A França, como a Espanha, observa a mortalidade excessiva. Dados do Instituto Nacional de Estatística mostram que, o foco principal no leste da França, atingiu 37,8% no mês de março. Na Espanha, o último relatório do Instituto de Saúde Carlos III indica que o excesso de mortes na série histórica entre 21 e 25 de março foi de quase 17%. Mas ainda não existem números de qual foi a causa da morte. Na Holanda, o teste de coronavírus é reservado para pacientes hospitalizados. O órgão oficial encarregado da contagem oferece números de óbitos, infecções e internações hospitalares e afirma que o cálculo real pode ser maior, pois são apenas os casos verificados.

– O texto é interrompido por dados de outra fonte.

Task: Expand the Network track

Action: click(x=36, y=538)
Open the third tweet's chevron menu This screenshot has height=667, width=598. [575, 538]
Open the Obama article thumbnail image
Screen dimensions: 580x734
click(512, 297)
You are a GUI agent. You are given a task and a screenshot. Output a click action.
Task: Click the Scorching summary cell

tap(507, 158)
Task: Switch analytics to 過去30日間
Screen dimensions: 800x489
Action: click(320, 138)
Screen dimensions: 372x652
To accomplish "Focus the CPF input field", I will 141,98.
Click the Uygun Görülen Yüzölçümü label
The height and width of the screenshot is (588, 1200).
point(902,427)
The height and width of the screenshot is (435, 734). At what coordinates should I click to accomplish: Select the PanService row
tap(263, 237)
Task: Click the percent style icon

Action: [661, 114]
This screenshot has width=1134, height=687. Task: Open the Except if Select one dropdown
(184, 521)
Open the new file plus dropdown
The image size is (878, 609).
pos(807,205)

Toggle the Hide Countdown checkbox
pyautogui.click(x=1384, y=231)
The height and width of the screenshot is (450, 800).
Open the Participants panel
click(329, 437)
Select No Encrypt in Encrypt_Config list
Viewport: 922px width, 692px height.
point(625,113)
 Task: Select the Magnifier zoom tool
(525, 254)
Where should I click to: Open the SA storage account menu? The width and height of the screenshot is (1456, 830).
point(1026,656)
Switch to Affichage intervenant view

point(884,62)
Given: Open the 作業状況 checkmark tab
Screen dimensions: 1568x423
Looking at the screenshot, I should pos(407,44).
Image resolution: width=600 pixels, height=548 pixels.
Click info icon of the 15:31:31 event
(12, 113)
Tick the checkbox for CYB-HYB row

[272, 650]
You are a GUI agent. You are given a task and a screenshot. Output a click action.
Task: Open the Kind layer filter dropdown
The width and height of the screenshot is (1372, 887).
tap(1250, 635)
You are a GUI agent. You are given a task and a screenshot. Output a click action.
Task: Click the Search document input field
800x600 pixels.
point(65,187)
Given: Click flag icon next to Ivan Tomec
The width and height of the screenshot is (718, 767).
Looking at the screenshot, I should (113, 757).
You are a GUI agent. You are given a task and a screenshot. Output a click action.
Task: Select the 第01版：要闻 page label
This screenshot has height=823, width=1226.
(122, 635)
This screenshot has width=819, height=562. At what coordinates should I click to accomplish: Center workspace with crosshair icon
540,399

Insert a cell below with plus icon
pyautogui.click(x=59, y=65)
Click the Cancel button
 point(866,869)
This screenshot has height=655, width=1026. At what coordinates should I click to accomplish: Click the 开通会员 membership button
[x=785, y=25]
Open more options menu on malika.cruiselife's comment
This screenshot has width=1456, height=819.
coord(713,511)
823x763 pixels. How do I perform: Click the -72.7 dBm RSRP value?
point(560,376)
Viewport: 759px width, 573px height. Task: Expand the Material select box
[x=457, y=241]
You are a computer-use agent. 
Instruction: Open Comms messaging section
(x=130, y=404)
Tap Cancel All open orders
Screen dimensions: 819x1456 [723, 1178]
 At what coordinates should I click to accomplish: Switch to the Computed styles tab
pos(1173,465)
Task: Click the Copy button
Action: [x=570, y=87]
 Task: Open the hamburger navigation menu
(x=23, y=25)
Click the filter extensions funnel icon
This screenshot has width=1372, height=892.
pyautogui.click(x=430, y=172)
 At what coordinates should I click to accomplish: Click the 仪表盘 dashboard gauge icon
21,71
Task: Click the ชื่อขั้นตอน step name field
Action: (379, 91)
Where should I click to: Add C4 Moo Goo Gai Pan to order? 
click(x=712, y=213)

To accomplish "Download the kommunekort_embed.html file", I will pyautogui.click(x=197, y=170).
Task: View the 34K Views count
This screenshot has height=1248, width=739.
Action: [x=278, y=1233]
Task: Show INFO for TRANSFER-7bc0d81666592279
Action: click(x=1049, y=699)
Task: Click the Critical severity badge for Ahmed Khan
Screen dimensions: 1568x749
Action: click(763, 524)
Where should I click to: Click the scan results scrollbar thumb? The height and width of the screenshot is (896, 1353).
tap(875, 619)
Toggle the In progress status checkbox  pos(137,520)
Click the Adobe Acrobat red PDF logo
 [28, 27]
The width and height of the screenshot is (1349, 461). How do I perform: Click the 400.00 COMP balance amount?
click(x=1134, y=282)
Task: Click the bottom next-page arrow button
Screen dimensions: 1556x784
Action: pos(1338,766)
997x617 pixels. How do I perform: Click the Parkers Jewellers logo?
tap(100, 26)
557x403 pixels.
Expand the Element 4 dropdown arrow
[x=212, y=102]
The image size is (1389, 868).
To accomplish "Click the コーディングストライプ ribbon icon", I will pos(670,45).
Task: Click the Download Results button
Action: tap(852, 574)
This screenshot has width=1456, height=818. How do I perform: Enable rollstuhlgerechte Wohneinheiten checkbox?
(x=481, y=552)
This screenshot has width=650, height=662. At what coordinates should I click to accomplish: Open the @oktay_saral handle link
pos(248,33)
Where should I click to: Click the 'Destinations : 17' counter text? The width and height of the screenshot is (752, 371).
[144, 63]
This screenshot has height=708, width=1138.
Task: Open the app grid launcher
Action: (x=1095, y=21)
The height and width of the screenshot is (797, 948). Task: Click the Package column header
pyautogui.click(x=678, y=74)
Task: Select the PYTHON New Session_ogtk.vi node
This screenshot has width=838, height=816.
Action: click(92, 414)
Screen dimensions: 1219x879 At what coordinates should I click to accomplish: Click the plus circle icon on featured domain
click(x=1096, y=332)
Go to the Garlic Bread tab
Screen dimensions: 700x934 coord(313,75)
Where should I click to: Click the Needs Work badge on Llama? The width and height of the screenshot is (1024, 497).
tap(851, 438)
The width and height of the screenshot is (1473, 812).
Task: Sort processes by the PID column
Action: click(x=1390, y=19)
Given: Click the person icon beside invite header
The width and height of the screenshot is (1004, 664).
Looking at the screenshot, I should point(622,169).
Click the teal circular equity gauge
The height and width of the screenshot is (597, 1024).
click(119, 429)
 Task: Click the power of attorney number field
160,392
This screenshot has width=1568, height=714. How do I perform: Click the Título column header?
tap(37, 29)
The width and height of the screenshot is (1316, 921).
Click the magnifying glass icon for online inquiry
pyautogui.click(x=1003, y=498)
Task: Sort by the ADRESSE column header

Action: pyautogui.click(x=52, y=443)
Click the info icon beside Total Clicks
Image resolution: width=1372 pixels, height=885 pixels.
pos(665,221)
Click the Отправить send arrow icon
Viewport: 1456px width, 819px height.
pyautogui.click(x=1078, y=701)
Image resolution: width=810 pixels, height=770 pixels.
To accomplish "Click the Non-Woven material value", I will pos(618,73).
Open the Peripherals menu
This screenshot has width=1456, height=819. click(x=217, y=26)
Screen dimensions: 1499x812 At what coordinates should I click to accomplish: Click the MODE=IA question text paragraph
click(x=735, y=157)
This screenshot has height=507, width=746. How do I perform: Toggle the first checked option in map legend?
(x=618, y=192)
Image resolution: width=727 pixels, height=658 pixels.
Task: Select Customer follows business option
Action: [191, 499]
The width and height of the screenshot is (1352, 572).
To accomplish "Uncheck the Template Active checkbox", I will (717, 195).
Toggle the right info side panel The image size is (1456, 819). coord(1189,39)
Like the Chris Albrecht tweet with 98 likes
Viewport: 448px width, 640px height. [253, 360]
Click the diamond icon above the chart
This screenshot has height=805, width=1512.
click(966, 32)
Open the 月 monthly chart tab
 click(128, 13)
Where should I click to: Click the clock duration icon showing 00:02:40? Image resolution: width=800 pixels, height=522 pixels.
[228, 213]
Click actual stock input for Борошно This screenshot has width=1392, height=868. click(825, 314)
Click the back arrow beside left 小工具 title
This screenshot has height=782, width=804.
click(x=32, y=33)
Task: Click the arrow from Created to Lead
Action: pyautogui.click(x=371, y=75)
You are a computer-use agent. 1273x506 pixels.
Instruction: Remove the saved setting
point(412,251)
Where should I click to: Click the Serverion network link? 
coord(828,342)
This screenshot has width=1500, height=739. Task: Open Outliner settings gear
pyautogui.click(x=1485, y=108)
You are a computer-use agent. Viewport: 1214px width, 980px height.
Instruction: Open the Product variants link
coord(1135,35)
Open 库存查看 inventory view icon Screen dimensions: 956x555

No Brasil a situação ainda é pior,  somente pacientes em estado grave e com suspeita são submetidos ao teste de coronavírus. A Organização Mundial da Saúde (OMS) recomenda que toda a população com sinais suspeitos deveria ser testada. Se isso fosse possível, teríamos uma melhor noção da taxa de mortalidade. O teste em apenas casos graves, faz com que registre um número irreal da doença e, como consequência, uma taxa de mortalidade maior que a realidade.

Outro fator importante, ao confirmar a presença do coronavírus (também chamado de Sars-Cov-2) em alguém ajuda a reforçar o isolamento desse indivíduo e dos indivíduos mais próximos. Isso frearia o ritmo de transmissão da Covid-19, doença provocada por esse agente infeccioso. Graças aos testes maciços empregado na Coréia do Sul e rastreamento de celulares foi possível controlar o surto da doença.

Infelizmente, até o momento o Brasil não dispõem de kits de testes suficientes para uma estratégia de massificação da testagem da população. E também outro fator que pode agravar a contaminação, é posição contrária do presidente Jair Bolsonaro, que insiste em ser contra a orientação da OMS e adotados por Estados e municípios, do isolamento social como melhor forma de combater a pandemia.